I was looking forward to the end of Ramadan mostly because it marked the start of my next vacation. I got to Sanaa two days before Eid. Yemen was stunningly beautiful in every respect: the scenery, the architecture and the warmth of the people. I’m not sure how tourists are able to be kidnapped here: as well as being generous, respectful and friendly, most people were no taller than 5’7” and perpetually strung out on Qat. Now that is an impressive national habit. Every afternoon most men start chewing the leaf. By early evening they’re all acting like space cadets and not face passes without the huge bulge of the Qat in the cheek.
The beds, the hot running water, the beauty of the city and the warmth of the people that made it a nice break. What made it particularly good was that I was understood when I spoke. My efforts to learn Arabic in Amman some years ago appeared to be really quite fruitless as any conversation I tried to start in Arabic would only yield strange looks. Unable to speak, I’ve always felt a little fake. I tended to crumble under simple questioning by Syrian border guards as they try to understand why the individual in front of them looks like the one in the Jordanian passport they’re holding, but doesn’t seem to be ale to do more than stumble over a few words. There, I am an illiterate Arab.
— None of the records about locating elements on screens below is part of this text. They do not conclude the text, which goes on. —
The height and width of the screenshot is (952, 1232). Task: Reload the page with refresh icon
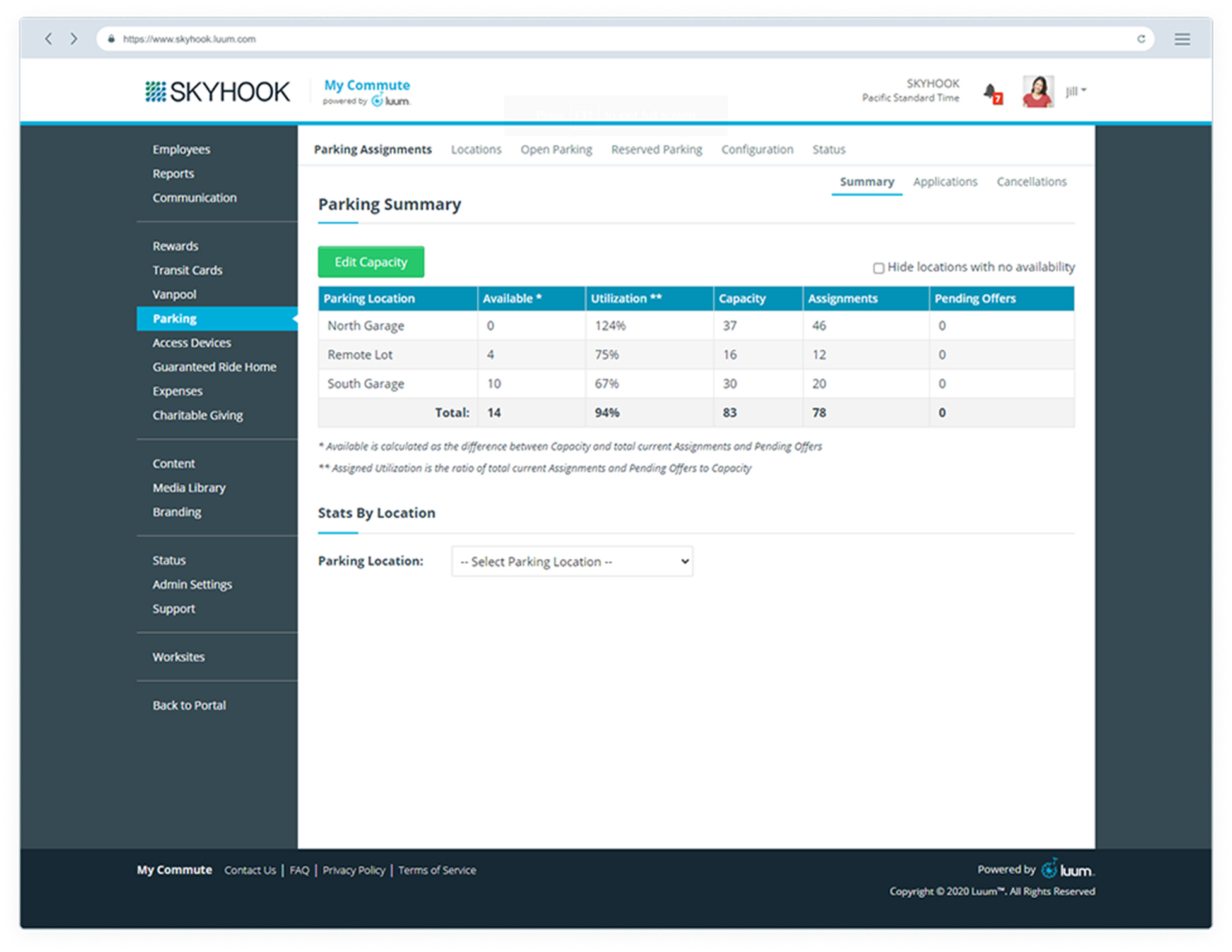tap(1140, 39)
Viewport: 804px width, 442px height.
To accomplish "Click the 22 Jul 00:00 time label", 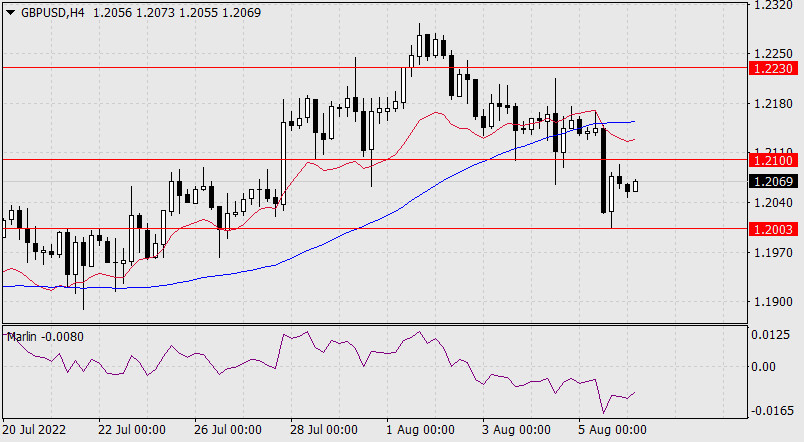I will point(133,430).
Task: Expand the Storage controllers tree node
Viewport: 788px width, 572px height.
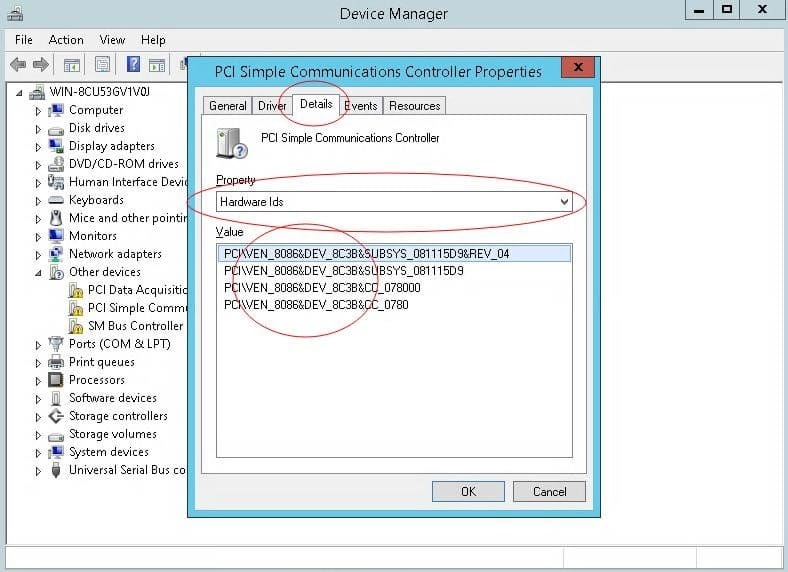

In Yemen, though, I was a Briton who spoke some Arabic. Their hospitality meant that they tried to understand what I was saying, or at least they pretended to. It was an easy and relaxing week, despite very little English being spoken. That would have been a hard trip in the past. And I think that’s why I enjoyed this trip so much. As well as beautiful scenery, this was the first objective measure for me that I’m better off after my time in Sudan. My Arabic hasn’t gotten any better, I’m just a bit more confident. And it’s all relative: after the self-flagellation of a month of Ramadan in Rumbek, any break would have felt good. Why keep beating myself? Because it feels so good when I stop.